Tangis sang ibu pecah melihat kondisi putrinya. Sementara sang ayah hanya bisa membisu, terkejut dan hancur menyaksikan putrinya terluka parah di tengah keterbatasan ekonomi keluarga.
Alya sendiri langsung dihantui kekhawatiran tentang pekerjaan, tanggungan, dan masa depannya. Saat itu, kata dia dokter menyarankannya untuk menjalani operasi besar.
Wahana air tersebut menawarkan solusi, menanggung biaya operasi besar, namun dengan syarat berat — keluarga Alya harus menandatangani surat perjanjian untuk tidak memviralkan kejadian tersebut.
Dalam perjanjian itu disebutkan bahwa yang ditanggung hanya operasi dan rawat inap, sedangkan rawat jalan dan kontrol pasca operasi harus ditanggung sendiri.
"Dengan sangat terpaksa, papa tanda tangan. Kami gak punya pilihan lain," tutur Alya.
Usai operasi, Alya berusaha mengaktifkan BPJS dengan membayar tunggakan lebih dari dua juta rupiah. Namun, harapannya pupus. Karena kecelakaan terjadi di tempat wisata, sehingga BPJS tak bisa digunakan.
Alya pun terpaksa berutang untuk membayar biaya kontrol dan perawatan luka. Di tengah kondisi serba sulit, sang ibu menjadi pahlawan tanpa tanda jasa, mengantar Alya kontrol rutin ke rumah sakit dengan motor kecil satu-satunya yang mereka miliki.
Tak berhenti di situ, Alya mencoba menghubungi kembali pihak yang dirasa bertanggungjawab atas kondisi yang ia alami untuk meminta bantuan tambahan.

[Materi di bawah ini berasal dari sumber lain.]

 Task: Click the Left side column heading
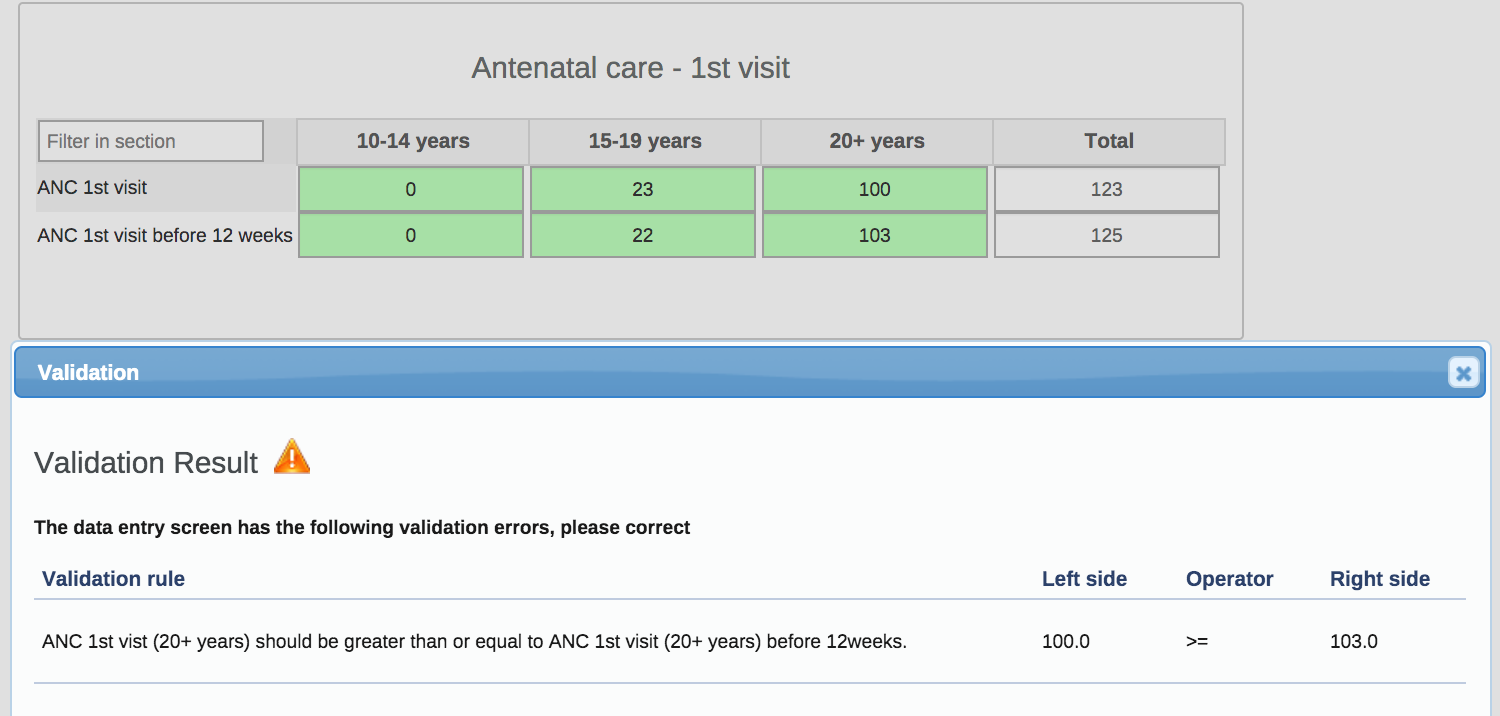point(1084,579)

Namun, yang didapatnya hanyalah jawaban template tanpa solusi nyata. Lebih menyakitkan lagi, belum genap sebulan setelah insiden Alya, kabar tentang korban lain yang mengalami patah tangan di wahana yang sama pun terdengar.
Baca Juga: Viral Curhatan Polos Bocah SD ke Prabowo Soal Jalan Rusak Berlumpur: Kapan Jalan Dibangun, Pak?
Alya pun akhirnya bersuara lantang di media sosial, mengungkapkan semua kronologi kejadian, penderitaan yang dialaminya, serta harapannya agar pihak wahana rekreasi air tersebut bertanggung jawab sepenuhnya atas kelalaiannya.